ChatGPT is a tool; it's value depends on how well I can trust it. Humans are not tools.

> experts in their field tend to inject their own biases and experiential preferences when answering questions in depth.

Another typical argument - everyone makes mistakes, therefore my mistakes aren't relevant. Everyone can do math, but there's a big difference between my math and Timothy Gowers. Everyone lies and everyone tells the truth at times, but the meaningful difference is in degree - some do it all the time, with major consequences, take no responsibility, and cause lots of harm. That's different than the person committed to integrity.



To speak as a proponent, it's not about the er... "relative relevance" so much as the utility.

there are things about a chat model that you can't say about humans, like, it's not really ethical to keep a human stuffed in your pocket to be your personal assistant at your whim.

I think one of the things folks struggle with in grokking the value of these models is that we're really used to tools being like you say; they're reliable and do a thing. As though there are two states of work - perfect and useless. There are other patterns to interact with information, and this puts what we used to need humans for in a place that we can do other things with it. stuff like:

- brainstorming - rubber duck debugging - casually discussing a topic - exploring ideas / knowledge - study groups (as in, having other semi-knowledge entities around to bounce ideas off of, ask questions, etc)

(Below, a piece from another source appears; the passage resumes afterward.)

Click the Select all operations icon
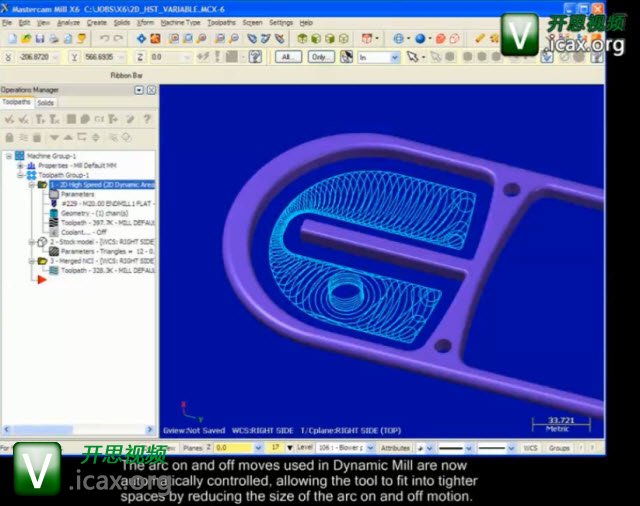This screenshot has width=640, height=506. pos(8,119)
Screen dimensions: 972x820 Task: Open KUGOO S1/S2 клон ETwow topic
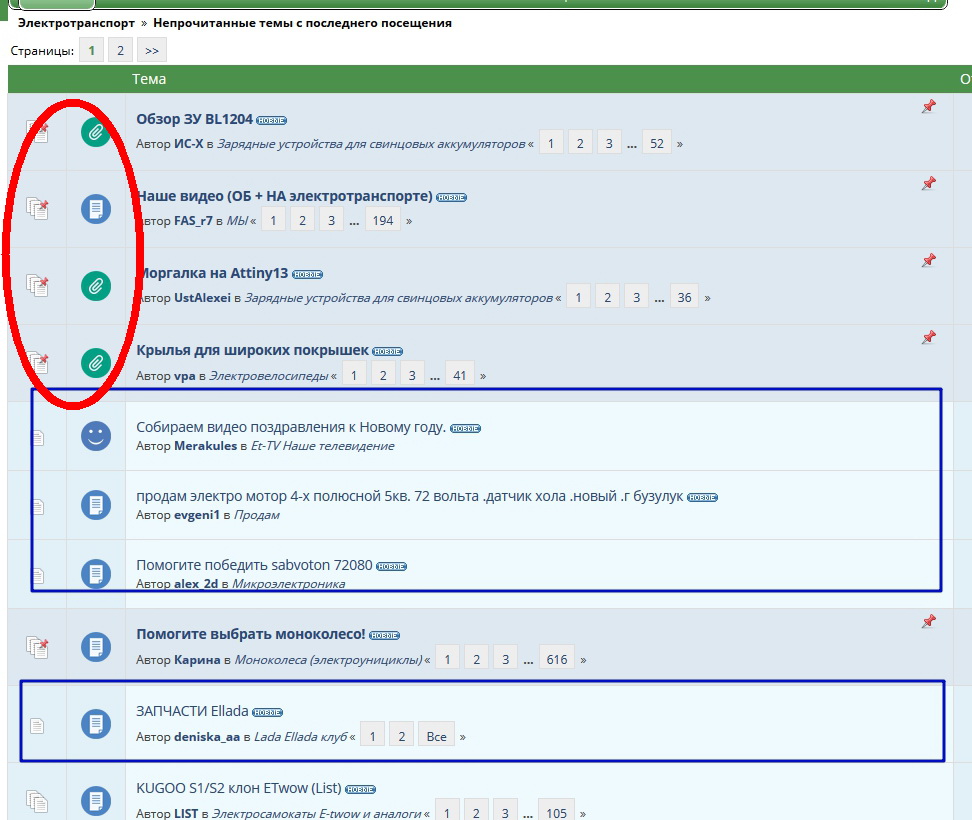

when it comes to self driving cars, well, that's a bit of a different story and really is more a discussion about ethics and law and those standards. I, and others like you speak of are held of the opinion that the expectation for autonomous vehicles is a bit high given the rates of human failure, but there's plenty of arguments to be made that automating and scaling a thing means you should hold it to a higher standard anyway. I don't think there's a correct answer on this one - it's complex enough to be a battery if opinion. You mention the potential for harm, and certainly that applies here.

I'm less worried about chatgpt being wrong. Much less likely to flatten me at an intersection.


> I think one of the things folks struggle with in grokking the value of these models is that we're really used to tools being like you say; they're reliable and do a thing. As though there are two states of work - perfect and useless. There are other patterns to interact with information, and this puts what we used to need humans for in a place that we can do other things with it.

Maybe, but look at it this way: Do you work in business? If so, step back and reread that - it seems a lot like a salesperson finding a roundabout way to say, 'my product doesn't actually work'.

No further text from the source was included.